ThreatNeedle Malware Description
The ThreatNeedle Malware is a backdoor threat that infosec researchers have observed to be part of the threatening arsenal of the North Korean ATP (Advanced Persistent Threat) group called Lazarus (also known as APT38 and Hidden Cobra). The first time this particular piece of malware was deployed in an active attack was in 2018 when Lazarus targeted a Hong Kong cryptocurrency exchange and a mobile games developer.
In their latest operation, the hackers have once again returned to using the ThreatNeedle Malware. This time, the attack campaign is aimed at defense industry targets located in over a dozen countries spread across the globe. To infiltrate the selected targets, Lazarus uses a finely-crafted spear-phishing scheme. The hackers gather social media information about a selected employee and then send a customized email message designed to appear as if it has been sent by the employee's organization. The email carries either a malware-laced Word document or a link to a remote server under the control of the hackers. Opening the document or clicking on the link initiates the first part of a multi-stage attack chain.
During this step of the attack, Lazarus mainly conducts initial recon, and then it is determined if the attack would be escalated by dropping additional malware onto the compromised system and starting to move laterally through the internal network. ThreatNeedle allows the hackers to gain full control over the system, execute arbitrary commands, manipulate the file and directory systems, collect and exfiltrate data, control the backdoor processes, and force the infected device to enter hibernation or go into sleep mode.

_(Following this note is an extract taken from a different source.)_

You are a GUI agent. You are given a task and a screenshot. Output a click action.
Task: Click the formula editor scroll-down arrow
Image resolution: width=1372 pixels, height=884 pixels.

The most threatening aspect of this latest operation carried out by Lazarus is the ability of the hackers to overcome network segmentation. This means that even if the targeted organization has split its internal network into a part connected to the public Internet and a section that is isolated. The breach is conducted by taking control over an internal router device and configuring it to act as a proxy server. The attackers can then exfiltrate data collected from the Intranet network to their remote server.